And what happens if they decide that they wanna you know, they wanna go for it. They wanna nominate somebody. They think there's enough votes there to put somebody in who could actually make his life hell and redetermine the direction that the Labour Party policy goes in now. Which is why, you know, I mean I'd be stunned if he gets rid of that role. But you can see why it's quite an attractive
position or thought from where he's sitting right now. We should say this is a very unusual situation. I mean normally the leaders of the Labour Party in deputy leadership roles are are elected at the same time. Not always, but sometimes on a joint ticket.
There was a Labour Party folklore about deputy leadership elections, going back to the very famous nineteen eighty one deputy leadership election between Dennis Healy and Tony Ben, uh, which was one of the most divisive in Labour Party history. They spent months and months knocking
knocking each other to bits, basically over a job which in sort of general constitutional terms has has relatively little power, has more power within the Labour Party itself. But there are some structural problems for Starmer if he wants to Just get rid of the job altogether. He'd have to get it through the Labour Party NEC, not easy. He'd have to get it through the Labour Party Conference, not easy. It's possible.

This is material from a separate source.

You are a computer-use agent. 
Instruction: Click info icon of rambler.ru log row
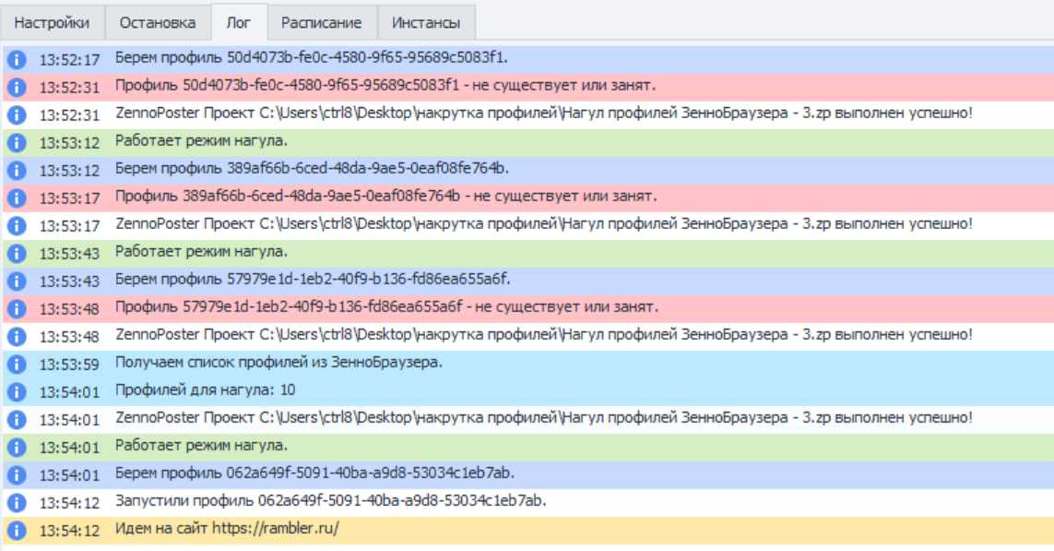(16, 529)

The one thing that Keir Starmer's faction, his team are good at are our internal Labour leadership battles, and he does have a majority on the NEC and so on, but it would be difficult. The unions would resist it. Nonetheless, there is another bit of the Labour Party rule book which could help him, which is that it says in the Labour Party rule book that actually the current leader, if there is a vacancy, can nominate a deputy leader in an acting capacity. Now it could be
There's a lot of rumors and talk about Shibana McMood, the current Justice Secretary, whether she'll still be Justice Secretary by the end of the day is another question. She's well thought of by number ten. But her being appointed By Kears Starmer, and then possession being nine tenths of the law.
that she would then be the incumbent and she would have a lot of momentum going forward within the party. Because there are in terms of the left challenging, again it's possible, but another rule, you need eighty MPs in order to stand because you need twenty percent of the parliamentary
Labour Party. Again, given the gr generally reduced numbers on the left and to a lesser extent the soft left in the Labour Party, That is difficult, but nonetheless the whole thing is just a massive headache for Starmer that he never anticipated. having to have. Basically having to expend a load of political energy on an internal Labour Party deputy leadership battle. Just what a waste of time. Yes, and uh you know you know, it's Friday. On Monday we were talking about the great reset.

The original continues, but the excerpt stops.